It's a difficult situation because I've seen it all ways--
False positives: Baby's fine, mother spent time worrying unnecessarily, changed birth plans, all for what ended up to be no reason.
False negatives: I've seen anomalies so great that you have to wonder if the person doing the ultrasound had their eyes closed (I'm talking about a baby where 3 out of 4 of her limbs were malformed/ almost missing, had no kidneys or bladder).
And, mostly, positive positives-- the u/s was right on, there was a problem requiring intervention and treatment.
Heart defects are particularly tricky because there are different levels of fetal echos available and unless you have a "risk factor" then you often aren't referred for a higher level scan (here is an interesting website that talks a bit about this
). I can't tell you how many times, during my 3.5 years in the NICU (and occasionally floating down to the Pediatric Cardiac ICU) I saw babies with major heart defects that weren't picked up on u/s-- AND most of them were born in hospitals and had newborn exams and still the defect (or murmur) wasn't picked up. It wasn't until they went home and "fell apart" and were brought to an ER that the defect was found.

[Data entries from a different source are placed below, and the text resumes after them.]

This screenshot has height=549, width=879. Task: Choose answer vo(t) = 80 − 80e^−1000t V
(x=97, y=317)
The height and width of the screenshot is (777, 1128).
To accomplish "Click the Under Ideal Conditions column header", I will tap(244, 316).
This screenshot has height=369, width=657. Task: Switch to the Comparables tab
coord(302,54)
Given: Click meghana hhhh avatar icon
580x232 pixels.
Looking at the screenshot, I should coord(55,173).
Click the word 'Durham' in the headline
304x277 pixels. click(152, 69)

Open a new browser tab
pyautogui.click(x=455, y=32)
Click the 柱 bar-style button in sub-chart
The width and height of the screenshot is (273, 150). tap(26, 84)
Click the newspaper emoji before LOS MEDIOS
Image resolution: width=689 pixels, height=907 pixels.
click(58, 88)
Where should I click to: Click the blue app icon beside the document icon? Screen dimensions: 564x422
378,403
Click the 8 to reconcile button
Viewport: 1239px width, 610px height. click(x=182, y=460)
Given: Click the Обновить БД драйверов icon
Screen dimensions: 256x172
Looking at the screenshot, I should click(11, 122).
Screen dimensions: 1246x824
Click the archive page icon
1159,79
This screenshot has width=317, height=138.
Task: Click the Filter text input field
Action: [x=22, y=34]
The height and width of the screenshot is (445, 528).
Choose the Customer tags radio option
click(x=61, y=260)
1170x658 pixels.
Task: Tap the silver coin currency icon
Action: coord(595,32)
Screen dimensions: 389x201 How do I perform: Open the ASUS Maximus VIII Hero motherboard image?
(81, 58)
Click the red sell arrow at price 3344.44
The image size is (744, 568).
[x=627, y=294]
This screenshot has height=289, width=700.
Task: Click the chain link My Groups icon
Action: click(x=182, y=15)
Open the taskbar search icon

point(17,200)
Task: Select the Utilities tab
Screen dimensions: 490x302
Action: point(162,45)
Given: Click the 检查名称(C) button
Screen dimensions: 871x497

For me, the reason I chose to have the anatomy scan done, is not because I think it is fool proof, but because there are several anomalies that exist that are treatable and the difference between life and death is heavily dependent on where the child is born. I choose to do it, knowing that it might not catch something (even something major) and knowing that it could cause unneccessary worry (or false reassurance)-- because, in the end, I want to feel like I've done my "due diligence."
But I totally
understand why other people make other choices.